#### Problems to solve:
1. In the Banks Act passage, copy the text from "is likely to conduct" up to and including "as the court)".
2. Answer these questions using the Banks Act passage:
(a) Under which section of the Banks Act does the application appear to have been brought?
(b) Who may direct the Registrar of Banks to have a person's affairs inspected under section 12(1) of the Reserve Bank Act?
(c) What act number is given for the Mutual Banks Act, 1993?

Section 11 of the Banks Act also provides that any
person who contravenes section 11 of the Banks Act, shall be guilty
of an offence.
[20.] It would appear that this
application was brought in terms of section 81 of the Banks Act. This
section provides that if the
Registrar has reason to suspect that any
person who is not registered as a bank in terms of the Banks Act:
“
(a)
is likely to conduct the business of a bank in contravention of the
provisions of section 11 (1) or section 18A(6) or
(b)
has so contravened the provisions of section 11(1) or 18A(6)orhas
contravened the provisions of section 22(4) or (5), or that
such a
contravention is likely to be continued or repeated,
the
Registrar may apply to a division of the High Court having
jurisdiction (hereinafter in this section referred to as the court)
for an order –
(i)
prohibiting the anticipated contravention referred to in paragraph
(a);
(ii)
prohibiting the continuation or repetition of a contravention
referred to in paragraph (b) or
(iii)
prohibiting the person concerned from disposing of or otherwise
dealing with any of the assets of that person while the contravention
suspected of having been committed or of being committed is
investigated.”
[21.] And then of course there is
section 12 of the Reserve Bank Act under the heading “Inspection
of affairs of persons,
partnership, close corporation, company or
other juristic person not registered as bank or mutual bank”.
Section 12 of the
Reserve Bank Act reads as follows:
“
(1)
If the Governor or a Deputy Governor has reason to suspect that any
person, partnership, close corporation, company or other
juristic
person who or which is not registered in terms of the Banks Act 1990
(Act No 94 of 1990), as a bank or in terms of the
Mutual Banks Act,
1993 (Act No 124 of 1993), as a mutual bank, is carrying on the
business of a bank or a mutual bank, he or she
may direct the
Registrar of Banks referred to in section 4 of the Banks Act, 1990,
to cause the affairs or any part of the affairs
of such person,
partnership, close corporation, company or other juristic person to
be inspected by an inspector appointed under
section 11(1), in order
to establish whether or not the business of a bank or mutual bank, as
the case may be, is being carried
on by that person, partnership,
close corporation, company or other juristic person.”

#### Dataset excerpts:
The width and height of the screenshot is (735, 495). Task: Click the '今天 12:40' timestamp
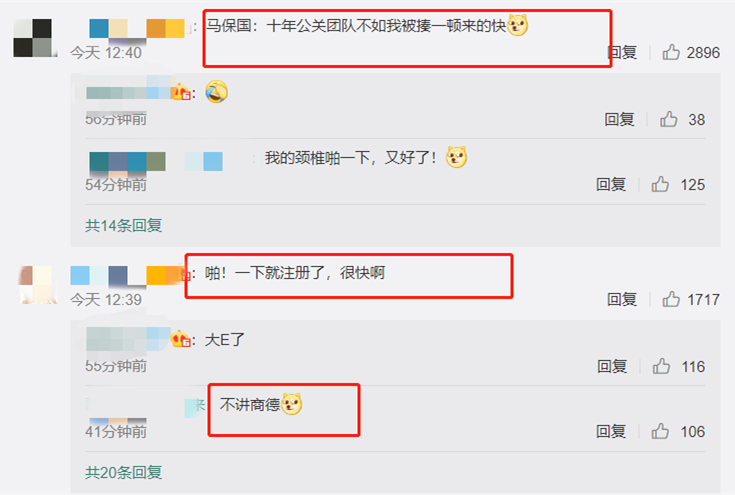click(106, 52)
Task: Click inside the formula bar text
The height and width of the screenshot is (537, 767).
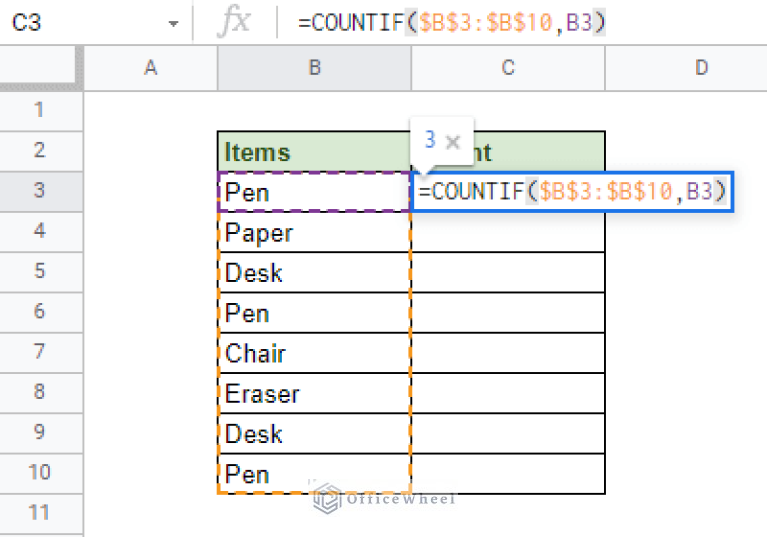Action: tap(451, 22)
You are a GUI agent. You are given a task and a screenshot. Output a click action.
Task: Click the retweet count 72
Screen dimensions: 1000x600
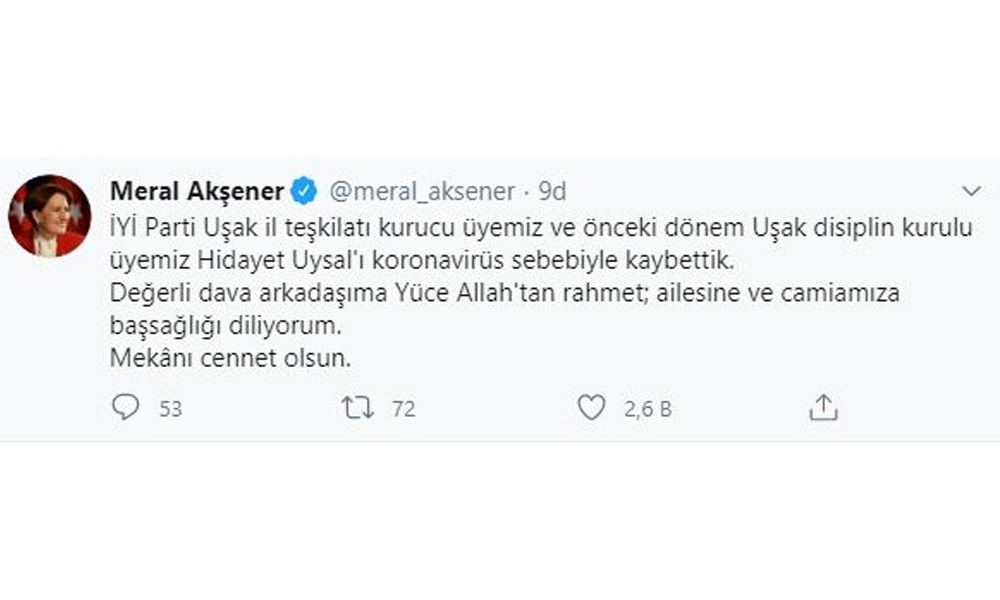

#### Outputs:
1.
is likely to conduct the business of a bank in contravention of the
provisions of section 11 (1) or section 18A(6) or
(b)
has so contravened the provisions of section 11(1) or 18A(6)orhas
contravened the provisions of section 22(4) or (5), or that
such a
contravention is likely to be continued or repeated,
the
Registrar may apply to a division of the High Court having
jurisdiction (hereinafter in this section referred to as the court)

2.
(a) Section 81
(b) The Governor or a Deputy Governor
(c) Act No 124 of 1993